Justice Kavanaugh’s dissent also addressed the use of the word “on the basis of sex” in the statute, first by laying out the impropriety of the court adding to the language what was never found there before (thus violating separation of powers) and second, by reading each word literally instead of taking the meaning of the phrase as it was intended.

“The plaintiffs must establish that courts, when interpreting a statute, adhere to literal meaning rather than ordinary meaning. Or alternatively, the plaintiffs must establish that the ordinary meaning of “discriminate because of sex”—not just the literal meaning—encompasses sexual orientation discrimination. The plaintiffs fall short on both counts.”

Textualism, he argues, seeks the ordinary meaning, not the literal. And there is a good reason for it:

“Judges adhere to ordinary meaning for two main reasons: rule of law and democratic accountability. A society governed by the rule of law must have laws that are known and understandable to the citizenry.
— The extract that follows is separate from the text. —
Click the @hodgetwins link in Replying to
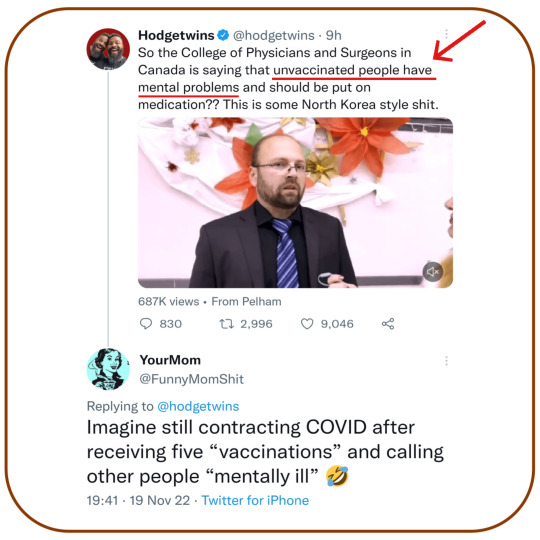540x540 pixels. coord(198,406)
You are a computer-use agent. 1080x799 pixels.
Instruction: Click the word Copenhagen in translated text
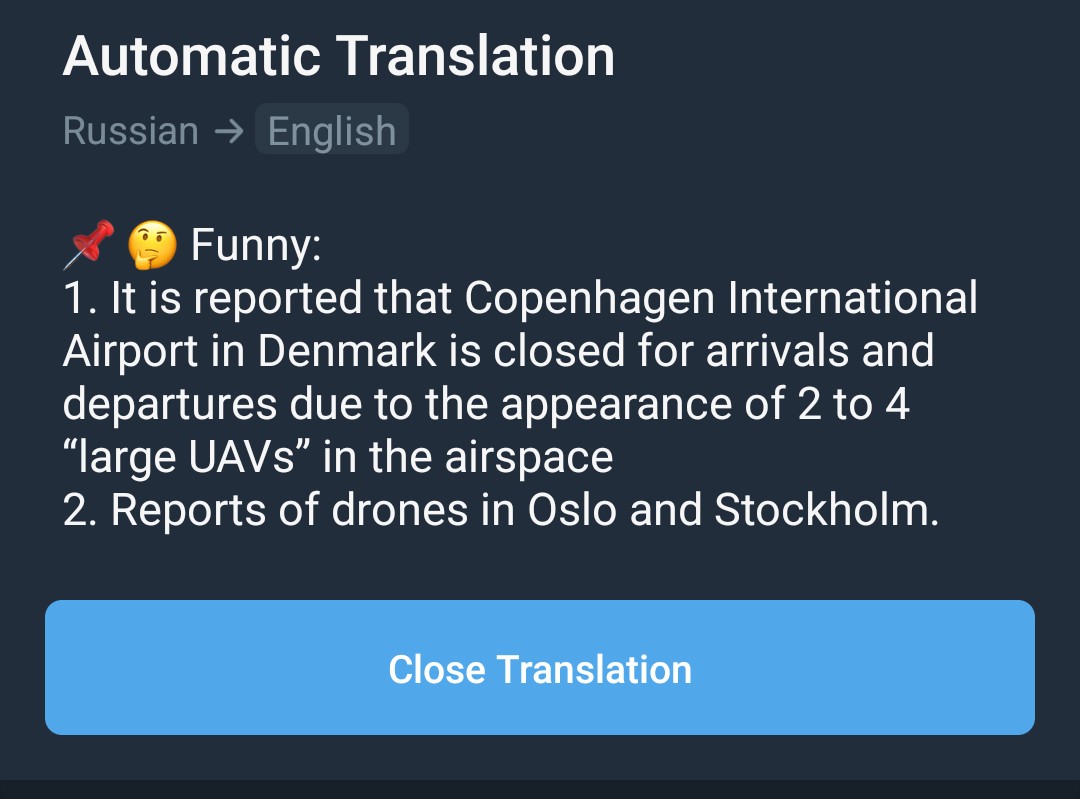(590, 298)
And judicial adherence to ordinary meaning facilitates the democratic accountability of America’s elected representatives for the laws they enact. Citizens and legislators must be able to ascertain the law by reading the words of the statute. Both the rule of law and democratic accountability badly suffer when a court adopts a hidden or obscure interpretation of the law, and not its ordinary meaning.”
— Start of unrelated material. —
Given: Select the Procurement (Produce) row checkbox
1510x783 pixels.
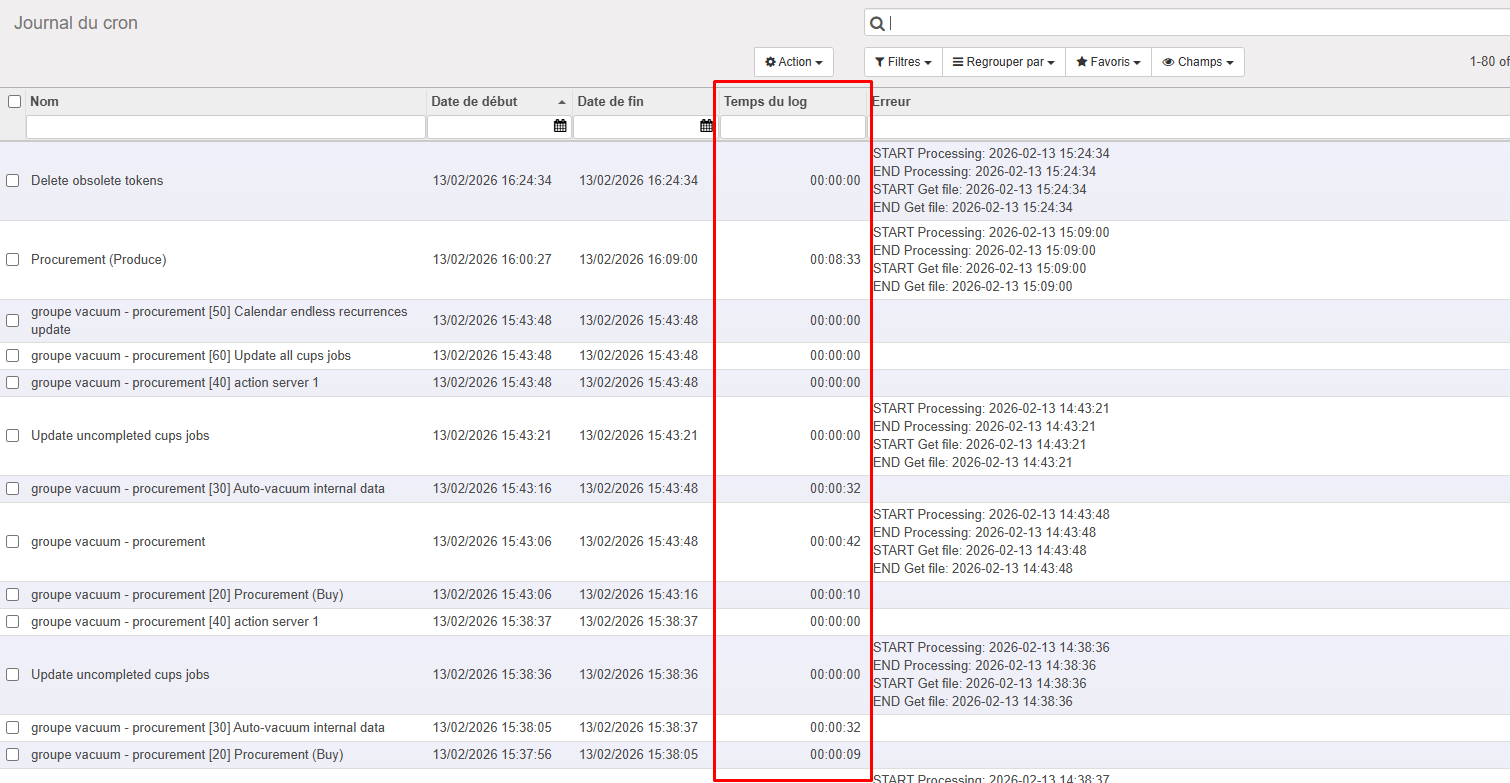Looking at the screenshot, I should 13,260.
“Courts must heed the ordinary meaning of the phrase as a whole, not just the meaning of the words in the phrase. That is because a phrase may have a more precise or confined meaning than the literal meaning of the individual words in the phrase…In other words, this Court’s precedents and longstanding principles of statutory interpretation teach a clear lesson: Do not simply split statutory phrases into their component words, look up each in a dictionary, and then mechanically put them together again, as the majority opinion today mistakenly does.”

The majority’s holding will undoubtedly cause ripple effects for future litigation, as will the battle for textualist understanding at the Supreme Court.